TASK TO CARRY OUT
Find the line with "Instruction: Open the Source Control view" in the entries below, then reproduce it and every line after it down to and including the line with "This screenshot has height=922, width=1642.", exactly.

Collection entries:
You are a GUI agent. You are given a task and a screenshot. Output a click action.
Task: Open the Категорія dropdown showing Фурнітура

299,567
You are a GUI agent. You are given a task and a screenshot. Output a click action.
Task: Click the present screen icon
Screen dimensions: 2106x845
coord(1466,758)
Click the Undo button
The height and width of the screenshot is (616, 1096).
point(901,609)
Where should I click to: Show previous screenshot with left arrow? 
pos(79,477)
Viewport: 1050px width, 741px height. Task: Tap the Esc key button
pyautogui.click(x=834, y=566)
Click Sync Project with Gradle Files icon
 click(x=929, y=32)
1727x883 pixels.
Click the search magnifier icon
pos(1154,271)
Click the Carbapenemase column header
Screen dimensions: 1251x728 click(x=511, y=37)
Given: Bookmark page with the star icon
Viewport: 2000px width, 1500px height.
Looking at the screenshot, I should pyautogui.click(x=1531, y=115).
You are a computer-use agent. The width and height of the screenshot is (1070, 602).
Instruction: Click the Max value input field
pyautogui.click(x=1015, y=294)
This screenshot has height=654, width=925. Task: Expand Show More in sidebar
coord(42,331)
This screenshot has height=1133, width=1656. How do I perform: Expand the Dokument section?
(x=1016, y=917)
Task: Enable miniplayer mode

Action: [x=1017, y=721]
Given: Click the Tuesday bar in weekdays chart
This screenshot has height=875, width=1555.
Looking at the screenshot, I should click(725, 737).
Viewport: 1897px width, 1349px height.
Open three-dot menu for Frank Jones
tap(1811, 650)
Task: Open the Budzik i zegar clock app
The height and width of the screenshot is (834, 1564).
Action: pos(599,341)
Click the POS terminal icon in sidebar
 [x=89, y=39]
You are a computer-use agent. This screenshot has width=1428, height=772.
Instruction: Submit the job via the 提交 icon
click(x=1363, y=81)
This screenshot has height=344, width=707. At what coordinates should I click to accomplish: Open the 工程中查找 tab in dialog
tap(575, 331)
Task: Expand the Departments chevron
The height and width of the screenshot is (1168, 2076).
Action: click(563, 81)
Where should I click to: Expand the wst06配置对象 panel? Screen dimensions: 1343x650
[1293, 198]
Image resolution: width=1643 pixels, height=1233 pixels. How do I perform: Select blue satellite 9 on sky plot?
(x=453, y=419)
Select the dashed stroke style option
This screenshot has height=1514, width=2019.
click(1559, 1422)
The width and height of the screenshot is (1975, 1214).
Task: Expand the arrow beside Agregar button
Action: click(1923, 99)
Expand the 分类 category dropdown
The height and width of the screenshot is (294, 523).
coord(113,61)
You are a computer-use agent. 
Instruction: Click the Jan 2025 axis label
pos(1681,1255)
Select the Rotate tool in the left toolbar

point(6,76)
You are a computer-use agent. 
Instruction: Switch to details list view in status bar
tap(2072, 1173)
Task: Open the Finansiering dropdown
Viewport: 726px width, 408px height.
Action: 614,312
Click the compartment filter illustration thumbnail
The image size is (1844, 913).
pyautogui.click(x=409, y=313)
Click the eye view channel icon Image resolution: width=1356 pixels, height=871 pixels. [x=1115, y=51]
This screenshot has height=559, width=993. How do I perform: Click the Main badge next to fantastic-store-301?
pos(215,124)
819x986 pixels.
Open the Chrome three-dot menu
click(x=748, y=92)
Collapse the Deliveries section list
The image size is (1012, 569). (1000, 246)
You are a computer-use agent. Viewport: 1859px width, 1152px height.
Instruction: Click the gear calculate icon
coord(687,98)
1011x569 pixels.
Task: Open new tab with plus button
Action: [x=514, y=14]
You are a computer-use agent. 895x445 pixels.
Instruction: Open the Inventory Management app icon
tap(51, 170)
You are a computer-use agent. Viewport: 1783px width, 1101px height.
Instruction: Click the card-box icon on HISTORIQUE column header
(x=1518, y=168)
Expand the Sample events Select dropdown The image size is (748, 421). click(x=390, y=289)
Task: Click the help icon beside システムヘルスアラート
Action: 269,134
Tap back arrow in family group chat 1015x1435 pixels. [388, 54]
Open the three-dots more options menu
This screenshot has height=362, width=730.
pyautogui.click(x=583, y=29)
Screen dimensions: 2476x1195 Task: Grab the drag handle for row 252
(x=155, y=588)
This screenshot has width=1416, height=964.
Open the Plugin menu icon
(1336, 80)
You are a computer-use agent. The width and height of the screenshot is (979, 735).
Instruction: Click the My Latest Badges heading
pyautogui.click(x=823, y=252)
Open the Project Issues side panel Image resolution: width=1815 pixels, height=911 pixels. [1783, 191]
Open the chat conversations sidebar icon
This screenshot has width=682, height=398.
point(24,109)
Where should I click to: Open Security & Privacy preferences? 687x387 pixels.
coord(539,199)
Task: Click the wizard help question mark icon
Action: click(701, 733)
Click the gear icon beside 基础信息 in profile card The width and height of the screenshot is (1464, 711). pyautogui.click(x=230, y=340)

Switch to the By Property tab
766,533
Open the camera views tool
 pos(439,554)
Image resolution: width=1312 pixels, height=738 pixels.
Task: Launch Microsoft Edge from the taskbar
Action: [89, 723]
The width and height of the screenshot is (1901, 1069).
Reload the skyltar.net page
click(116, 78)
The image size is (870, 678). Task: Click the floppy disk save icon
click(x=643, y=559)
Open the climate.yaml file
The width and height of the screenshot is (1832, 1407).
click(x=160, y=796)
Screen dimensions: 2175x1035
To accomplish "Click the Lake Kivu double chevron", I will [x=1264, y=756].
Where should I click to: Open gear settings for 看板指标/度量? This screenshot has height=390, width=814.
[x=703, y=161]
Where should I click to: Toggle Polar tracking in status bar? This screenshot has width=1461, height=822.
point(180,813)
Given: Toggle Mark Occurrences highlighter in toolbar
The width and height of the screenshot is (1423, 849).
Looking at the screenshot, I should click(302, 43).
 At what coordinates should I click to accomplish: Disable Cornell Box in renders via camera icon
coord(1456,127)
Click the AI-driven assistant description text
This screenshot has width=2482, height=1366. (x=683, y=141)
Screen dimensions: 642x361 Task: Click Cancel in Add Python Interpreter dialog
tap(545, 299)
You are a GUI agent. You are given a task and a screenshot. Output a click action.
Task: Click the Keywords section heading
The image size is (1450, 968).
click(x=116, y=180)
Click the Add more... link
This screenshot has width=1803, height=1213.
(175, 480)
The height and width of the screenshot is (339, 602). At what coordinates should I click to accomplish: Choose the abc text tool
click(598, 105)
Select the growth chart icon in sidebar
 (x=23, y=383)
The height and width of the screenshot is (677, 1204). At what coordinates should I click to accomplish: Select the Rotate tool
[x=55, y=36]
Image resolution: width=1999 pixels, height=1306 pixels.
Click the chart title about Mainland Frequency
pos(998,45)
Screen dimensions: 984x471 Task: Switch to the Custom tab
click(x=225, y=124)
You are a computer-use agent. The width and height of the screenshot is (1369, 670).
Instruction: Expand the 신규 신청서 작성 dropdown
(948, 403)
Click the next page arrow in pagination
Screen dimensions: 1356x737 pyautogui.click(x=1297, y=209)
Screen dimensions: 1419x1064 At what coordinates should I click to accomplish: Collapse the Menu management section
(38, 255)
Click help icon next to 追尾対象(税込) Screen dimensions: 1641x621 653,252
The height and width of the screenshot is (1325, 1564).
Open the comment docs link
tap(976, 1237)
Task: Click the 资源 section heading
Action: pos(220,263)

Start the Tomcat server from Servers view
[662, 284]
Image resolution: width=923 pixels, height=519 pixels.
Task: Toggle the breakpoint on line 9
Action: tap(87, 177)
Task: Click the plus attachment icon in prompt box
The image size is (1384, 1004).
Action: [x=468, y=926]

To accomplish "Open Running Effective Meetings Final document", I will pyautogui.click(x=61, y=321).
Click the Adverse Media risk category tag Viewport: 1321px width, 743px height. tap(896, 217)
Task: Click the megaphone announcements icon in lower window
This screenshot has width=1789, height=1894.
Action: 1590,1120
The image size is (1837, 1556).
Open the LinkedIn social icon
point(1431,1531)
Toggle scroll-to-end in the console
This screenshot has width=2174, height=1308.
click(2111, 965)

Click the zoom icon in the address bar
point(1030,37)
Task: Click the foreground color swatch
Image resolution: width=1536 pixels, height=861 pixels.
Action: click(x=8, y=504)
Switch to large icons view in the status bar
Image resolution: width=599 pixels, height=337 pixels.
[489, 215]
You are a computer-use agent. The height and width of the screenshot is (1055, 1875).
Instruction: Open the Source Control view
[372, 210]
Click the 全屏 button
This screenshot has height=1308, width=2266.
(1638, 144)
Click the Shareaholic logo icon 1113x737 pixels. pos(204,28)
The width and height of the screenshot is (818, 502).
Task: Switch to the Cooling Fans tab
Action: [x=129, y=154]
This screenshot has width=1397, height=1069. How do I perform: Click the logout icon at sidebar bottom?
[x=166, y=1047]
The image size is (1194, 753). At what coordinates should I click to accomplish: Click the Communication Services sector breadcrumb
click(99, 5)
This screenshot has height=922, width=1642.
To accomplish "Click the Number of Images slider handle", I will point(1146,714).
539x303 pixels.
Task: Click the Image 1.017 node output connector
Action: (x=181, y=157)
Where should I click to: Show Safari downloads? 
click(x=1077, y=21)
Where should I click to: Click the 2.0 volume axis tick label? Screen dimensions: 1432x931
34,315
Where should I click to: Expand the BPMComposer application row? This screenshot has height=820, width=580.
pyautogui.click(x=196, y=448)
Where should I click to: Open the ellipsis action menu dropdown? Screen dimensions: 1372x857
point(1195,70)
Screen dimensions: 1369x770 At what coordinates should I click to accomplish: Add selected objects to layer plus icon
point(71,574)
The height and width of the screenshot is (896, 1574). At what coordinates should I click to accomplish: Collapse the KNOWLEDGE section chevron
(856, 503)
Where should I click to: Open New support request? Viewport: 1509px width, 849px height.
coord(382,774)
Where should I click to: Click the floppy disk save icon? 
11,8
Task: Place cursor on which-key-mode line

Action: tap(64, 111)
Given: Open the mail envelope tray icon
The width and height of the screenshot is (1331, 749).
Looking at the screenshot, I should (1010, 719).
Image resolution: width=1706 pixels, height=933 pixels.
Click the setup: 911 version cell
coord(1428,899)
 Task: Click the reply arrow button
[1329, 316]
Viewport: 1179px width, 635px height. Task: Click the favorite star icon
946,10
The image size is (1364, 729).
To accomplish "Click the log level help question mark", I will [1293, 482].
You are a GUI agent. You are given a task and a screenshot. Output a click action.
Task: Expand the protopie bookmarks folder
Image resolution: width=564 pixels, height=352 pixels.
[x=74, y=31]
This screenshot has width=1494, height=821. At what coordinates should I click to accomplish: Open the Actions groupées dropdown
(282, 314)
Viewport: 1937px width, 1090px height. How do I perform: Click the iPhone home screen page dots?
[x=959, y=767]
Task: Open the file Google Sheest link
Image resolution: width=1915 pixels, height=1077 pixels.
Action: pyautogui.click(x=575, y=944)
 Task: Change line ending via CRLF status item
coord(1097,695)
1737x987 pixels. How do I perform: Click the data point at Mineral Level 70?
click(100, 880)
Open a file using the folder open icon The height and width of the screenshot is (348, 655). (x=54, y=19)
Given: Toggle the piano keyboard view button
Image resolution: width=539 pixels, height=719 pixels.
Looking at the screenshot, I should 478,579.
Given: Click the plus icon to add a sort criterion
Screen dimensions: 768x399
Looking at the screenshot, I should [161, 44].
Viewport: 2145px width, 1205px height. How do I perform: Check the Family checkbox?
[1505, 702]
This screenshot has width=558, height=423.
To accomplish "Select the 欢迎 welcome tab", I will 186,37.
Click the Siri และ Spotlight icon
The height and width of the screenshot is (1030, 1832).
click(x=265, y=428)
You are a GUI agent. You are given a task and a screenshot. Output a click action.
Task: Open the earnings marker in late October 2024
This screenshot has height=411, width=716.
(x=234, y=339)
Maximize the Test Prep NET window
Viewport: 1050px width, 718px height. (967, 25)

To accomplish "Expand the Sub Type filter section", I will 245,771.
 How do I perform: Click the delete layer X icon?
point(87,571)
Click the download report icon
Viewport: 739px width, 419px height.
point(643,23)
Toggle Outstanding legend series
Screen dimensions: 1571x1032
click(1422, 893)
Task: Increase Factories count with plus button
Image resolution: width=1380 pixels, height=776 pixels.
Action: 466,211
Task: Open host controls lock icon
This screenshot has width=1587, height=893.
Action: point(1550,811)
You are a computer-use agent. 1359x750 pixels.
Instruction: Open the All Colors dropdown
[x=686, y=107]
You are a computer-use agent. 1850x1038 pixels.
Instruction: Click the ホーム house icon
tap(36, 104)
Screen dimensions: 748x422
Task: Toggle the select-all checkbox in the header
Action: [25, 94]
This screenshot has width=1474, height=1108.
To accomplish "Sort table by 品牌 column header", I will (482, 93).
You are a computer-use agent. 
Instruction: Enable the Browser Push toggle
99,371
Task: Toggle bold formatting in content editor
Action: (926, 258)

OUTPUT OF THE EXERCISE
Instruction: Open the Source Control view
[372, 210]
Click the 全屏 button
This screenshot has height=1308, width=2266.
(1638, 144)
Click the Shareaholic logo icon 1113x737 pixels. pos(204,28)
The width and height of the screenshot is (818, 502).
Task: Switch to the Cooling Fans tab
Action: [x=129, y=154]
This screenshot has width=1397, height=1069. How do I perform: Click the logout icon at sidebar bottom?
[x=166, y=1047]
The image size is (1194, 753). At what coordinates should I click to accomplish: Click the Communication Services sector breadcrumb
click(99, 5)
This screenshot has height=922, width=1642.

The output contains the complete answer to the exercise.